▸ Excerpted records:
• • • • • • •

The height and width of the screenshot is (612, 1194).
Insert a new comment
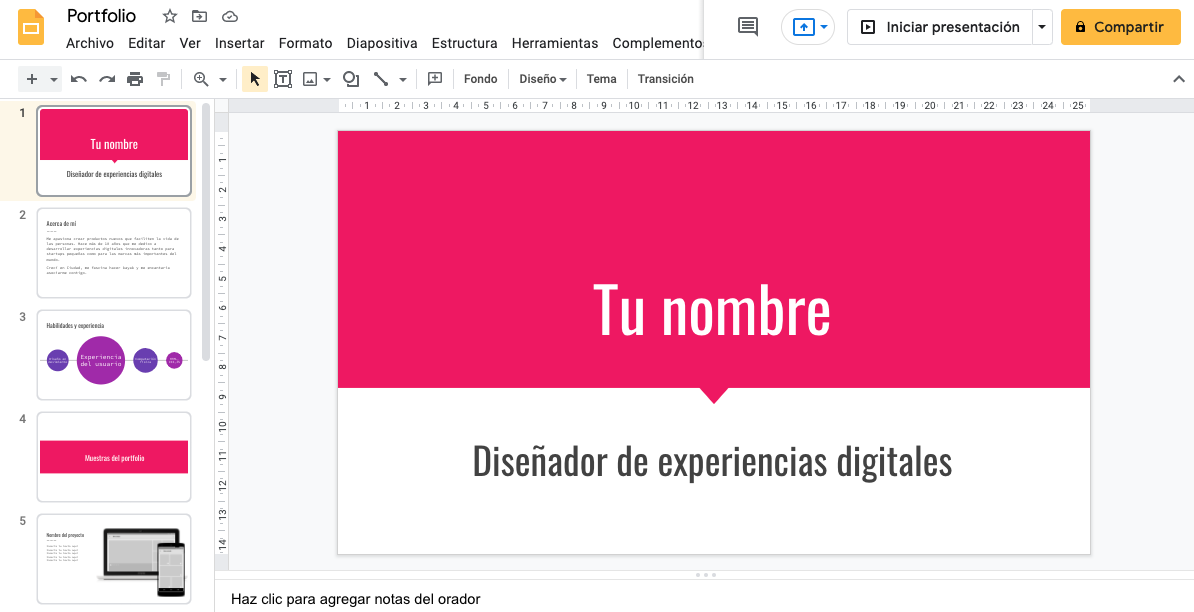pyautogui.click(x=434, y=78)
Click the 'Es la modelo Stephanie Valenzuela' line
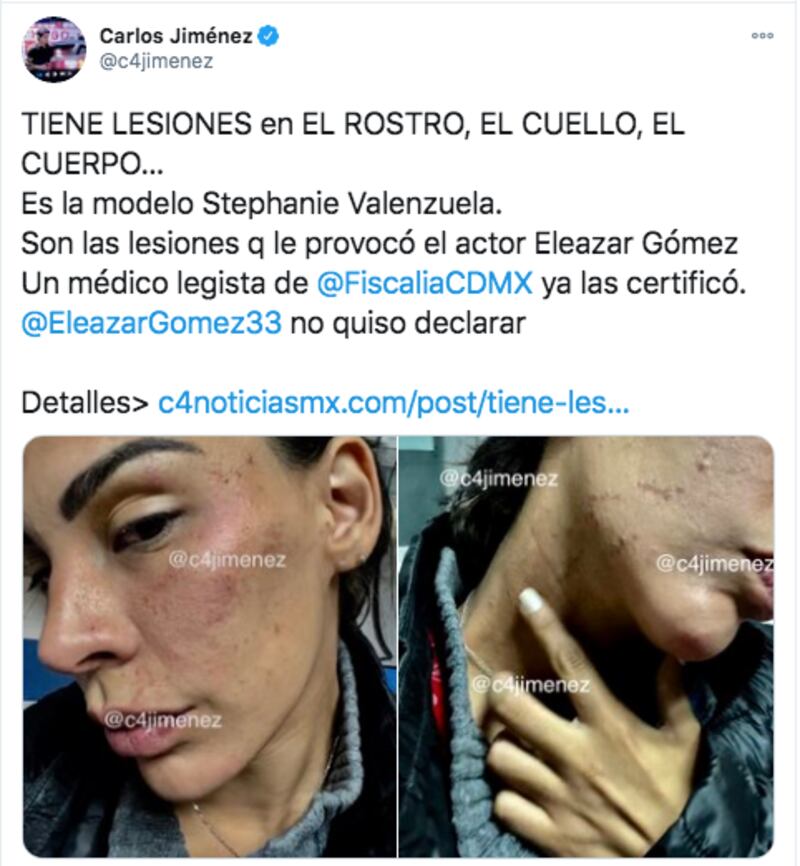800x866 pixels. pos(262,204)
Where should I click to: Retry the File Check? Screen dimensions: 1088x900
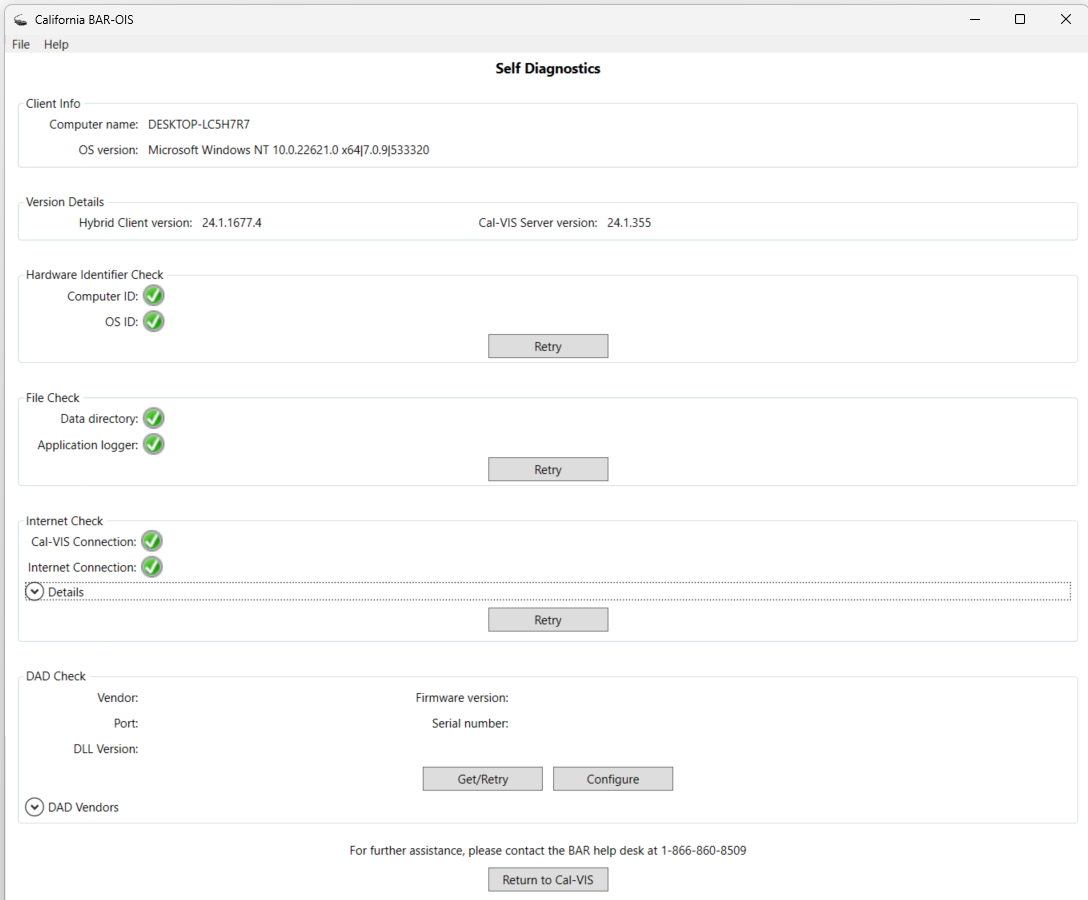pos(547,469)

• • • • • • •

▸ Aim of the exercise:
Leave every picture out, and repeat exactly the lines from the one containing "Click the 'Es" through the last line of the entries, both ends included.

▸ Response to the task:
Click the 'Es la modelo Stephanie Valenzuela' line
800x866 pixels. pos(262,204)
Where should I click to: Retry the File Check? Screen dimensions: 1088x900
pos(547,469)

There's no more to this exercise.